= Assignment =
Set down every line of the data exactly, skipping the pictures.

Material for this exercise Start Marker

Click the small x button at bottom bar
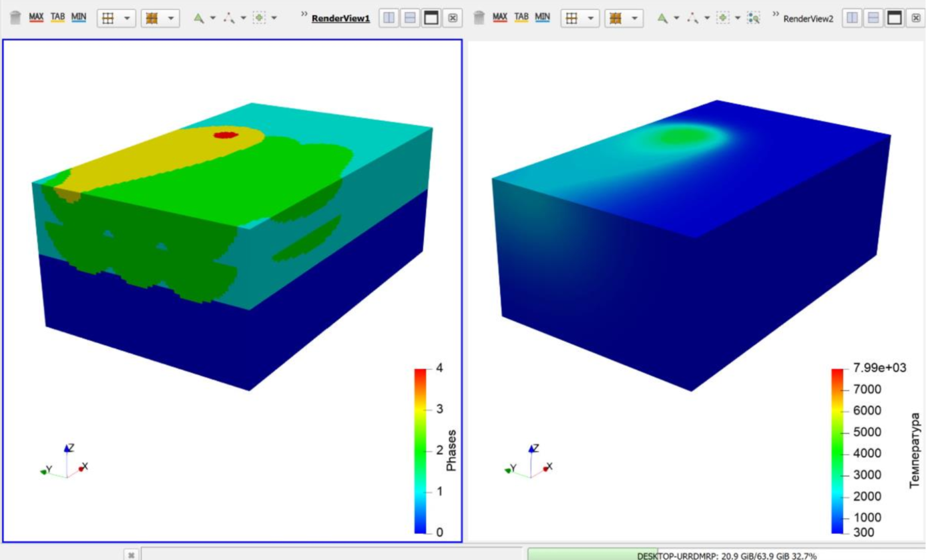 [x=132, y=554]
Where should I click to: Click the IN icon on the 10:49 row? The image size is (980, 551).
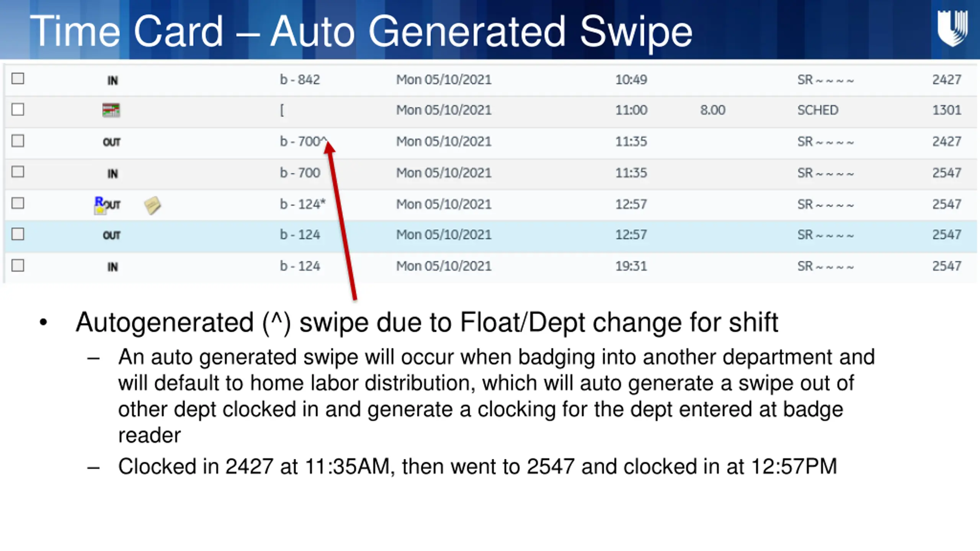click(x=112, y=80)
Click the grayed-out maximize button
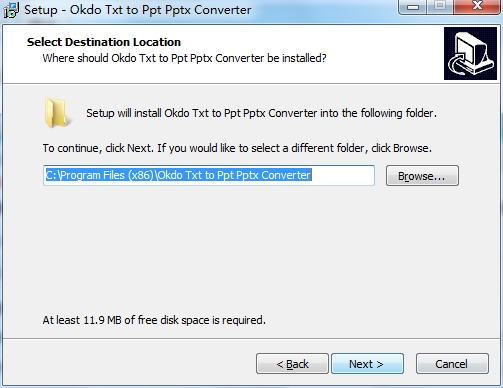503x388 pixels. (440, 7)
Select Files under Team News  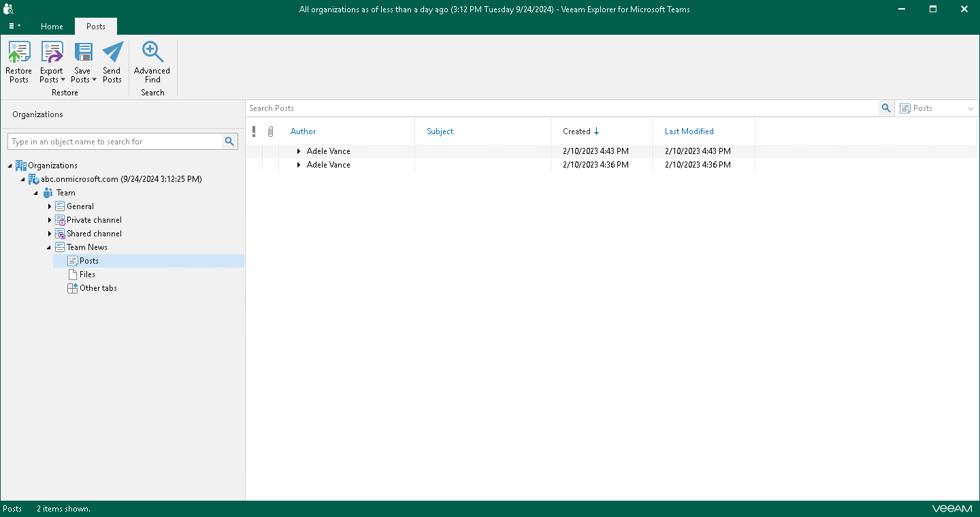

Material for this exercise End Marker

= Task solution =
Click the small x button at bottom bar
 [x=132, y=554]
Where should I click to: Click the IN icon on the 10:49 row? The image size is (980, 551).
click(x=112, y=80)
Click the grayed-out maximize button
503x388 pixels. (440, 7)
Select Files under Team News  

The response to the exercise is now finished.